| Extract to read |
Taipei, June 28 (CNA) Farmers in Fangshan Township in Pingtung County are receiving new orders for mangos from local businesses after they complained of orders being canceled due to fears of an outbreak in the region of the highly infectious Delta variant of COVID-19.
Fangshan Township is famous for producing Irwin mangoes, but township chief Hung Chi-neng (洪啟能) said at a press event Monday that many orders for the in-season fruit have been canceled amid fears the coronavirus could be transmitted via the fruit or its packaging.
Calling his township the victim of the coronavirus outbreak, Hung said sales of mangoes are the main source of income for Fangshan residents, and he urged people across Taiwan to support the township’s mango farmers.
Hung did not say how many orders have been canceled or what percentage of the crop the canceled orders represented.
But a number of local businesses have answered the call, with Mega International Commercial Bank, First Commercial Bank, and Taiwan Business Bank saying Monday they had ordered 4.3, 3 and 3 metric tons of mangoes, respectively, from farmers in Pingtung, to show their support.

| About this exercise |
Extract the complete news item about mango orders in Fangshan Township, copying every word of it without changes. The records are a separate set of material, not tied to the news item on mango orders.

| Record set |
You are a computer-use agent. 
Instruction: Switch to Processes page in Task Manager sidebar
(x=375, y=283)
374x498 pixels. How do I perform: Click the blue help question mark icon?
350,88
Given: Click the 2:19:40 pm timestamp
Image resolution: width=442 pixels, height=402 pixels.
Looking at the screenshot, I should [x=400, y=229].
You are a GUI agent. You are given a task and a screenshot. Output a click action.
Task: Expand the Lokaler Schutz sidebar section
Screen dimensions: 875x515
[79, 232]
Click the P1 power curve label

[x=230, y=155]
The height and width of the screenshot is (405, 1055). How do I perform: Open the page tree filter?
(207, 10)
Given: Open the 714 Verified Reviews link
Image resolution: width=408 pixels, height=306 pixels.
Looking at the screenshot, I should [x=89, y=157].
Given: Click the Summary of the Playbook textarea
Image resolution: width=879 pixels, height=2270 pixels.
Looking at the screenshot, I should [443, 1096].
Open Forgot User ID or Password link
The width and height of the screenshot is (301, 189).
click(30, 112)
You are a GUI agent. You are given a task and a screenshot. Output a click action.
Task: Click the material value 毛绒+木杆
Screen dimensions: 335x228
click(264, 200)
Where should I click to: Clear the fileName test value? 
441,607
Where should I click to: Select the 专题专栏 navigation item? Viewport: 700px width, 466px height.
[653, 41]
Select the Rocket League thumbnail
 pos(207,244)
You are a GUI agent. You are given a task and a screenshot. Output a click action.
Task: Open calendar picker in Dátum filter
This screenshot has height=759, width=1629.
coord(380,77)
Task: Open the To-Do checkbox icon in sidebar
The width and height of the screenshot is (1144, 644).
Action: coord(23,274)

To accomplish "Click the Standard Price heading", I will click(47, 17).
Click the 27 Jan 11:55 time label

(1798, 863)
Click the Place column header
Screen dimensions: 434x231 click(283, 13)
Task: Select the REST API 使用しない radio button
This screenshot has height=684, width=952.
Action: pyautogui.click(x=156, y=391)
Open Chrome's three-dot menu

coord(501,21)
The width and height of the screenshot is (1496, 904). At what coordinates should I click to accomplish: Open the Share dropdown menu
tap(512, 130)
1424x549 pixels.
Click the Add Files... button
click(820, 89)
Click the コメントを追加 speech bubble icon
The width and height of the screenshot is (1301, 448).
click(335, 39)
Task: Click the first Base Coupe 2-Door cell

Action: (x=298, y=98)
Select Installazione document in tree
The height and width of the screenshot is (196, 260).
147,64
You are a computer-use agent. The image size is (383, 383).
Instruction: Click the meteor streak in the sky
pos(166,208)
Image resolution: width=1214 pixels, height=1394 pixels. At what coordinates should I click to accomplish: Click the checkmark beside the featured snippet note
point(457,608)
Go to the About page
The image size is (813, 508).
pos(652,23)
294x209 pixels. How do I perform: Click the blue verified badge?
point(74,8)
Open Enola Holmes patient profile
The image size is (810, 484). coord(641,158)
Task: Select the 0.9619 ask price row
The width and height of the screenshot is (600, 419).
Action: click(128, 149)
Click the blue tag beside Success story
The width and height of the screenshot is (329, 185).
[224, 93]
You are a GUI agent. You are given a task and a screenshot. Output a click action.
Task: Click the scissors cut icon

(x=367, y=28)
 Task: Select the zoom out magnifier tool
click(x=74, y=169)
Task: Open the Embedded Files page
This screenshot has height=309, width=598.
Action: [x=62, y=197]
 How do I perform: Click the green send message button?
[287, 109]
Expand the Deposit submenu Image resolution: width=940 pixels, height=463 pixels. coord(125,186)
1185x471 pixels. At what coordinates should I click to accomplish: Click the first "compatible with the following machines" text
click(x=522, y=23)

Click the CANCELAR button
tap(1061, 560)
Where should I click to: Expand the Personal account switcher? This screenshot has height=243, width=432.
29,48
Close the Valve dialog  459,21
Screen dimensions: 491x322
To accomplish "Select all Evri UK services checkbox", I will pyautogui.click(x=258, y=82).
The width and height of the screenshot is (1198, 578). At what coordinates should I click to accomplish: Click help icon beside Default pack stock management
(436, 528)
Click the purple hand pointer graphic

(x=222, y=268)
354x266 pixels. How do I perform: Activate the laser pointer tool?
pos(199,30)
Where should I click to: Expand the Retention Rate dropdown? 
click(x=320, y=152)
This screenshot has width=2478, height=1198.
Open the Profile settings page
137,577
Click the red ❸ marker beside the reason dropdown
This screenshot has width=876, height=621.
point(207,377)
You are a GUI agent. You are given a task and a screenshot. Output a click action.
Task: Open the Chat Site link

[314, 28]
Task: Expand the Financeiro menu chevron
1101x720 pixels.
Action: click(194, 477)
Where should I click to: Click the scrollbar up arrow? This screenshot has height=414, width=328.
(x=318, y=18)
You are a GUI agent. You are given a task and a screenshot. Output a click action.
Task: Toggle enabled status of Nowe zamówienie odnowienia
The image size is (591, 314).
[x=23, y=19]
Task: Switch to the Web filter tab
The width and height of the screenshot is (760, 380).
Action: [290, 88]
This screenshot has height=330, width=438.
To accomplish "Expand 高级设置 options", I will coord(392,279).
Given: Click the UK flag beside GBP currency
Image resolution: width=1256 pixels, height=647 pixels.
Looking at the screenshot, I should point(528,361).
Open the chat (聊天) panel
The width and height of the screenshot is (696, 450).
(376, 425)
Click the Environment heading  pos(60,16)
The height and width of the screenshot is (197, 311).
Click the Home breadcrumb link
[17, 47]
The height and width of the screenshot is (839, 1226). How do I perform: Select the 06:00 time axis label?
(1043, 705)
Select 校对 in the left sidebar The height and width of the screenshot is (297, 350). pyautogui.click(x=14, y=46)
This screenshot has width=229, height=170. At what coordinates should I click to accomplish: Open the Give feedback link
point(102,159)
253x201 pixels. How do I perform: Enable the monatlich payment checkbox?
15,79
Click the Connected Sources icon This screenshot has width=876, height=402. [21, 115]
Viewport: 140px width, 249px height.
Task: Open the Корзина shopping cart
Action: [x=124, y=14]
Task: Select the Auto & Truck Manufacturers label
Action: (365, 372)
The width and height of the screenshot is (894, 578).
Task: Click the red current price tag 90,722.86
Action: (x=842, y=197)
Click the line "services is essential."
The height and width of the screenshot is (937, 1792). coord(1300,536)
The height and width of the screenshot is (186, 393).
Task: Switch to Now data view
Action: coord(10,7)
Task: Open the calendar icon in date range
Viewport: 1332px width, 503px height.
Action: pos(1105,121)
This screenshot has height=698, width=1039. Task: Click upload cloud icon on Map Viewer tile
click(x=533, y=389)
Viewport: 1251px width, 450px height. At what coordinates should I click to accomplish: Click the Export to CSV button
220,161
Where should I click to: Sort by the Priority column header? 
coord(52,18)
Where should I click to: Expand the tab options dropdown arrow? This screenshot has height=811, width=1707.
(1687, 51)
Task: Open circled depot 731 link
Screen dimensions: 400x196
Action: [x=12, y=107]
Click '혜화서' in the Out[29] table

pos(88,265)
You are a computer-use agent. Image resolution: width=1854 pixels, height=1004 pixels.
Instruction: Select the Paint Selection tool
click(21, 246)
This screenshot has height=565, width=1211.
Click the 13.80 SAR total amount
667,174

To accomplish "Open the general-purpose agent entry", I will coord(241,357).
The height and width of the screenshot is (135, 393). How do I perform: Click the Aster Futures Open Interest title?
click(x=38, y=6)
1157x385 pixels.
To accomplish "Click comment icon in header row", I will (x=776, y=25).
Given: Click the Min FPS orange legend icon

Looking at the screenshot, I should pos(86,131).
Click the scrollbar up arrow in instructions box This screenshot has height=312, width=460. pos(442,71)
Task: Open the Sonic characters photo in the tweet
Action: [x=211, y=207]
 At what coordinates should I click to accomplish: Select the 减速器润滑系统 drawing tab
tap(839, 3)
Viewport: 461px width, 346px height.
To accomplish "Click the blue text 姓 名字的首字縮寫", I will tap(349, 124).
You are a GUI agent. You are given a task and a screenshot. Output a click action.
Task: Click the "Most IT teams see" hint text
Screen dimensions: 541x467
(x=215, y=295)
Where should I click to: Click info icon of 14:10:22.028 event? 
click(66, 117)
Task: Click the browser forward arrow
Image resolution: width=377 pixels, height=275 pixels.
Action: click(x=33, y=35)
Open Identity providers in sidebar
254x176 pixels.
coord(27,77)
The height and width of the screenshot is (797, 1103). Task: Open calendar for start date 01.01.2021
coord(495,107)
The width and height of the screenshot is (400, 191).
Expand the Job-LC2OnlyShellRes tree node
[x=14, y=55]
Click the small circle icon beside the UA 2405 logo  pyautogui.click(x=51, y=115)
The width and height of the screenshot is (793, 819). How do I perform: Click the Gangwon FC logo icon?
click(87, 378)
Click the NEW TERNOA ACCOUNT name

| Written answer |
Taipei, June 28 (CNA) Farmers in Fangshan Township in Pingtung County are receiving new orders for mangos from local businesses after they complained of orders being canceled due to fears of an outbreak in the region of the highly infectious Delta variant of COVID-19.
Fangshan Township is famous for producing Irwin mangoes, but township chief Hung Chi-neng (洪啟能) said at a press event Monday that many orders for the in-season fruit have been canceled amid fears the coronavirus could be transmitted via the fruit or its packaging.
Calling his township the victim of the coronavirus outbreak, Hung said sales of mangoes are the main source of income for Fangshan residents, and he urged people across Taiwan to support the township’s mango farmers.
Hung did not say how many orders have been canceled or what percentage of the crop the canceled orders represented.
But a number of local businesses have answered the call, with Mega International Commercial Bank, First Commercial Bank, and Taiwan Business Bank saying Monday they had ordered 4.3, 3 and 3 metric tons of mangoes, respectively, from farmers in Pingtung, to show their support.